WHAT THE TASK ASKS
Only the lines below starting at the one containing "Screen dimensions: 1280x800" and ending at the one containing "Click the Messenger" belong in the answer, each copied exactly.

SUPPLIED ENTRIES

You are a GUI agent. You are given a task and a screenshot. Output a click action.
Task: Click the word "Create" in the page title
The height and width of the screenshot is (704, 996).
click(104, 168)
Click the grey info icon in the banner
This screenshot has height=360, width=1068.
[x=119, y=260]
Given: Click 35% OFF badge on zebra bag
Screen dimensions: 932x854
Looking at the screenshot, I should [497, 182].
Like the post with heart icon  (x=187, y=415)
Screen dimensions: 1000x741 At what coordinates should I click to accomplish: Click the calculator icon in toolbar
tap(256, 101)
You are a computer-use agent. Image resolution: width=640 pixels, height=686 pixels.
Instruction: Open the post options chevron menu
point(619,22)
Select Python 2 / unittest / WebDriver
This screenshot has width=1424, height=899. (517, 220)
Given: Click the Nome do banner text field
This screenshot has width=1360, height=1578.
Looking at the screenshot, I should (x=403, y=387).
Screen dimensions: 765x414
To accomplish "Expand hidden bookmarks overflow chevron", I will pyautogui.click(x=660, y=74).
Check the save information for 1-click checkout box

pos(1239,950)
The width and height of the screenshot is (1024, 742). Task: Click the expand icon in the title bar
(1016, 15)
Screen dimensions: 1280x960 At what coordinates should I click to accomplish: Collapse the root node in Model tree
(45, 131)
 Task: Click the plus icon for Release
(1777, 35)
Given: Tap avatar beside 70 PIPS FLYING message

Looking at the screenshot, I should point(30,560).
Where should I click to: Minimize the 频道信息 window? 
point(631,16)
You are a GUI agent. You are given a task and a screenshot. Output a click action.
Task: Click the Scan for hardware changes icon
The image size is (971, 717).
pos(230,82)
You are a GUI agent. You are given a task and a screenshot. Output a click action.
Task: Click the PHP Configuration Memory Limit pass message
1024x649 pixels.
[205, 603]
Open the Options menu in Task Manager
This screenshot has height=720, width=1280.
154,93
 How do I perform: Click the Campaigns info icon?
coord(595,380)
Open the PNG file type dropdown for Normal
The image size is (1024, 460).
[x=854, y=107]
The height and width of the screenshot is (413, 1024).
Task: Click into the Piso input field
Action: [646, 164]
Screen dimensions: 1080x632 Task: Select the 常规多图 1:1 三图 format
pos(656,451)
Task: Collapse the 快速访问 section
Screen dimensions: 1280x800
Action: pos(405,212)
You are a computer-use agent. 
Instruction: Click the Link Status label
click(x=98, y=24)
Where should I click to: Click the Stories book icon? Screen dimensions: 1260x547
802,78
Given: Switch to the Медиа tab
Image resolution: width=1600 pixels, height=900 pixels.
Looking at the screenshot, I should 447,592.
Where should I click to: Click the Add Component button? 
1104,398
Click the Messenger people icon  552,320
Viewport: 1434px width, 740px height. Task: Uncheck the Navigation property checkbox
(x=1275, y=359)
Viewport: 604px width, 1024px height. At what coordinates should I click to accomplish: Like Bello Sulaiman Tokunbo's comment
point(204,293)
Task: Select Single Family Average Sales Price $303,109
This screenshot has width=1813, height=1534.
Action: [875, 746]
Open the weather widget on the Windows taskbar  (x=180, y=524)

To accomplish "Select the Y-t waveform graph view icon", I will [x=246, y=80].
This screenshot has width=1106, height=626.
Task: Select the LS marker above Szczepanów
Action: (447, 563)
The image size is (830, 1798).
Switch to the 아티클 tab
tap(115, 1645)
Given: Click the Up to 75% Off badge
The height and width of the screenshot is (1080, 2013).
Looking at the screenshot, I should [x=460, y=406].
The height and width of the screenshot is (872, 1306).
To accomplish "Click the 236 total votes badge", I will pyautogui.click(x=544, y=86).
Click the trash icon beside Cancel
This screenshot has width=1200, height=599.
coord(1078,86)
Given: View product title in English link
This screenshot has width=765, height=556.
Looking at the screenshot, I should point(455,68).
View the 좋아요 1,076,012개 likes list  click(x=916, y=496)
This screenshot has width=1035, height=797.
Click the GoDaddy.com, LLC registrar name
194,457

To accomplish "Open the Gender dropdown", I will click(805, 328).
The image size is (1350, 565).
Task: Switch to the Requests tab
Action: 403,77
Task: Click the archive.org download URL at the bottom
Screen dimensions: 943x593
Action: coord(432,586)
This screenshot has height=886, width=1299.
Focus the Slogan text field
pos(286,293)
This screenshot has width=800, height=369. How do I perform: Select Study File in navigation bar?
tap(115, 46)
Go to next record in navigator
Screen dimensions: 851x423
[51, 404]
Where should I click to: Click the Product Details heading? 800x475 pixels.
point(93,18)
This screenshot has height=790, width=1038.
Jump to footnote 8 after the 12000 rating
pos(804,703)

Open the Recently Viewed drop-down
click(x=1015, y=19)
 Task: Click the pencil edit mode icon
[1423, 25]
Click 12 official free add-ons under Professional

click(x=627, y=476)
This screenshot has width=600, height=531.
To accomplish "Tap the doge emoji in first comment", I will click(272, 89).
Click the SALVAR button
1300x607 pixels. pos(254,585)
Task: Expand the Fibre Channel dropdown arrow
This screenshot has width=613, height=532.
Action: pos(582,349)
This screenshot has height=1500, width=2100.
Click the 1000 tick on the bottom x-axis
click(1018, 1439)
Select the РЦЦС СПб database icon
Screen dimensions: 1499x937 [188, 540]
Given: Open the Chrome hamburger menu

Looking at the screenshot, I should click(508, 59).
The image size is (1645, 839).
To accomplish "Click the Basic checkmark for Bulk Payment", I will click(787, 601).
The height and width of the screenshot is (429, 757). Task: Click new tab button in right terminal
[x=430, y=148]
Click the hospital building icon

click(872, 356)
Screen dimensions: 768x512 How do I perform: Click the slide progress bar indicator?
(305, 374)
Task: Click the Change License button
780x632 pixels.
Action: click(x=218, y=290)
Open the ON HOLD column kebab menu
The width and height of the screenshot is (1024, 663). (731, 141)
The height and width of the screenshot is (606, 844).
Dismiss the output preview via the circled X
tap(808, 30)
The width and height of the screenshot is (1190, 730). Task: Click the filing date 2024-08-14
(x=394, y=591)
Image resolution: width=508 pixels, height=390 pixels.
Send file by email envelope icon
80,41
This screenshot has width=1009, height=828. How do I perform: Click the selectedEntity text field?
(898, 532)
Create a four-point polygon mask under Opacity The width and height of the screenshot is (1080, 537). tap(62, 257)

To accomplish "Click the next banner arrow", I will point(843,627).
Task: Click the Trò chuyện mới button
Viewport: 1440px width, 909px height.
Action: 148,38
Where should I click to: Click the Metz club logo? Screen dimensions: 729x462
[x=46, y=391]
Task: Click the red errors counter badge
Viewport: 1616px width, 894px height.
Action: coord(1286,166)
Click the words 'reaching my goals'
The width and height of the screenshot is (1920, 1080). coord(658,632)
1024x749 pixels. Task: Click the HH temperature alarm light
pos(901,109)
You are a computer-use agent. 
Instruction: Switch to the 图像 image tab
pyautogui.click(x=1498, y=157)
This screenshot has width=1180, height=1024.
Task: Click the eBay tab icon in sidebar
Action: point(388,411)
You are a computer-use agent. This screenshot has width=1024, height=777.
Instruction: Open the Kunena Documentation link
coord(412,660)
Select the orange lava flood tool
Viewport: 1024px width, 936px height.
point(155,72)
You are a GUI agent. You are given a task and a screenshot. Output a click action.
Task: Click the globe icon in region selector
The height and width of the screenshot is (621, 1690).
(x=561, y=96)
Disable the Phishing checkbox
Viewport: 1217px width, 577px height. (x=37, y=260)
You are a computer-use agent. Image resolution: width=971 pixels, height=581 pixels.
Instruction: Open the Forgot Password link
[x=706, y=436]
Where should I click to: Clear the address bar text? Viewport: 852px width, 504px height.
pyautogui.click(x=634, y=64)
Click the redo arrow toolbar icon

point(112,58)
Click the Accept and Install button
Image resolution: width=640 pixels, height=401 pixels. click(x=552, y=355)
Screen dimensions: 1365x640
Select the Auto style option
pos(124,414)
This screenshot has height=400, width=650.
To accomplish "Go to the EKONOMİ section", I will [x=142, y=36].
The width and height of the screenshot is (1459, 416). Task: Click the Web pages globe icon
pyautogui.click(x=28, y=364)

THE ANSWER
Screen dimensions: 1280x800
Action: pos(405,212)
You are a computer-use agent. 
Instruction: Click the Link Status label
click(x=98, y=24)
Where should I click to: Click the Stories book icon? Screen dimensions: 1260x547
802,78
Given: Switch to the Медиа tab
Image resolution: width=1600 pixels, height=900 pixels.
Looking at the screenshot, I should 447,592.
Where should I click to: Click the Add Component button? 
1104,398
Click the Messenger people icon  552,320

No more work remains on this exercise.